Liquid droplets and hydrogels: protein phase transition in health and disease (360G-Wellcome-203249_Z_16_Z)

We have shown that local control of RNA and protein metabolism by ribonucleoprotein granules plays a vital role in synaptic function. Recently, we discovered that the RNA binding protein, FUS, physiologically transitions between dispersed, liquid droplet and hydrogel states. These transitions, driven by its LC domain, underpin reversible assembly of FUS granules and regulate protein synthesis in nerve terminals. Crucially, pathogenic FUS mutations induce irreversible assembly and RNP granule dysfunction. Our results raise questions about how FUS assembly is regulated, how it affects synaptic activity, and causes disease. To address these questions, we will use bioinformatics, proteomics, and iCLIP to identify key modulators (posttranslational modifications, interacting proteins) (Aim 1). We will use soft matter physics to investigate their impact on FUS assembly (Aim 2).

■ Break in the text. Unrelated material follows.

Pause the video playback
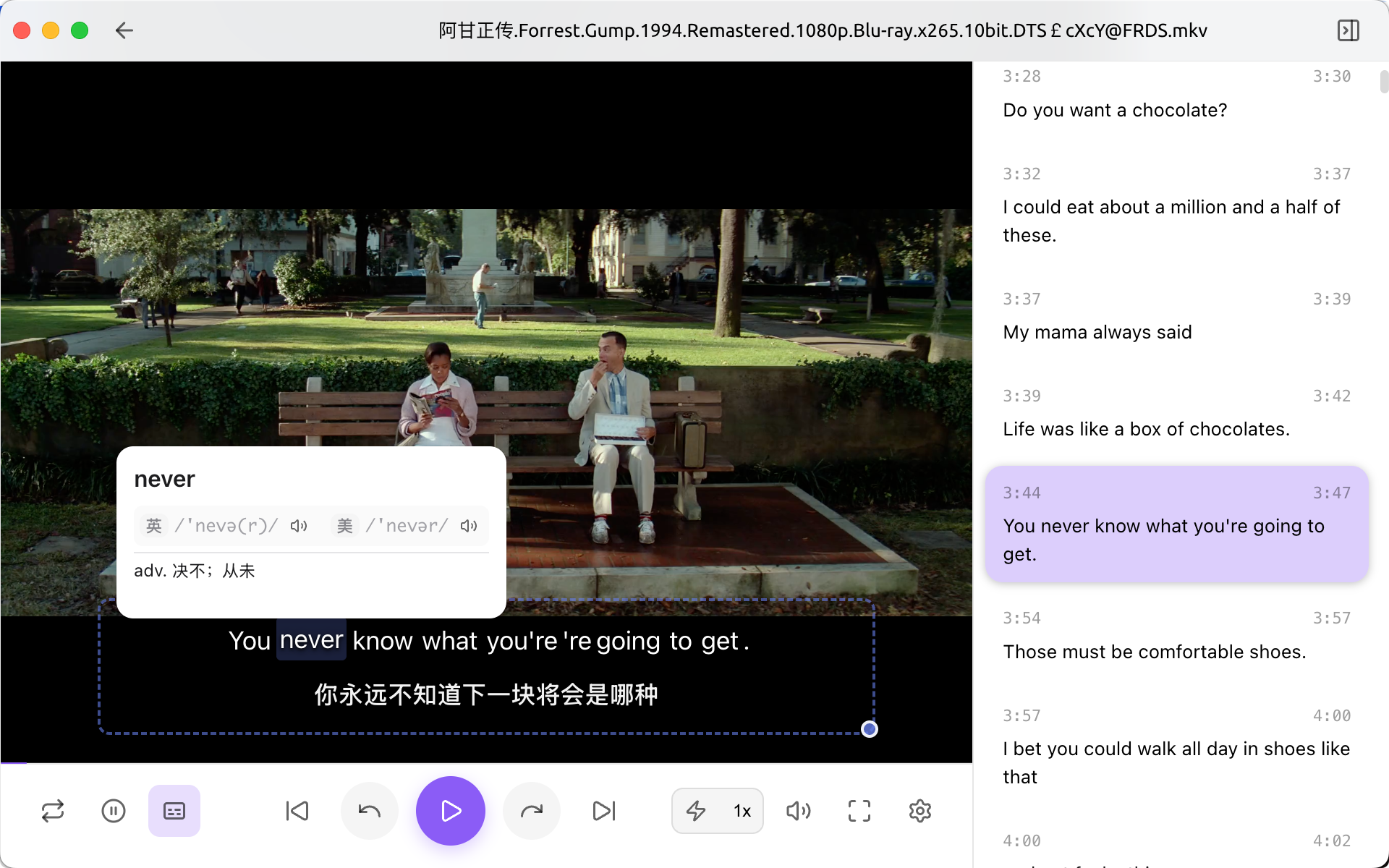This screenshot has height=868, width=1389. pyautogui.click(x=114, y=811)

We will apply advanced single molecule imaging tools to assess how modulators affect granule function (Aim 3). We will explore the reciprocal relationships between FUS assembly and synaptic activity in neurons under optogenetic control (Aim 4). We will use novel imaging methods to determine whether FUS assemblies are secreted and can be detected in CSF (Aim 5). This work has major implications for neurobiology and medicine.